The Grid 2: Blueprint for a New Computing Infrastructure (2nd edition)

  • Malcolm Atkinson ,
  • Ann L. Chervenak ,
  • Peter Kunszt ,
  • Inderpal Narang ,
  • Norman W. Paton ,
  • Dave Pearson ,
  • Arie Shoshani ,
  • Paul Watson ,

Chapter Scientific Data Federation, in The Grid 2: Blueprint for a New Computing Infrastructure (2nd edition)

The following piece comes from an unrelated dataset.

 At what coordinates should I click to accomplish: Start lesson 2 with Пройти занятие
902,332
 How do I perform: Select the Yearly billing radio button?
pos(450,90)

Published by Morgan Kaufmann | 2003

Astronomy is a wonderful Grid application because datasets are inherently distributed and yet form a fairly uniform corpus. In particular: The astronomy community has a fairly unified taxonomy, vocabulary, and codified definition of metrics and units [24]. Modern data is carefully peer reviewed and collected with rigorous statistical and scientific standards. Data provenance is tracked, and derived data sets are curated fairly carefully. Most data is publicly available and will remain available for the foreseeable future. Even though old data is much less precise than current data, old data is essential when studying time-varying phenomena. Each astronomy archive covers part of the electromagnetic spectrum for a period of time and a subset of the celestial sphere. All the archives are from the same sky and the same celestial objects, although different observations are made at different times. Increasingly, astronomers perform multispectral studies or temporal studies combining data related to the same objects from multiple instruments and archives. Cross-comparison is possible because data are well documented and schematized with a common reference frame, and have clear provenance.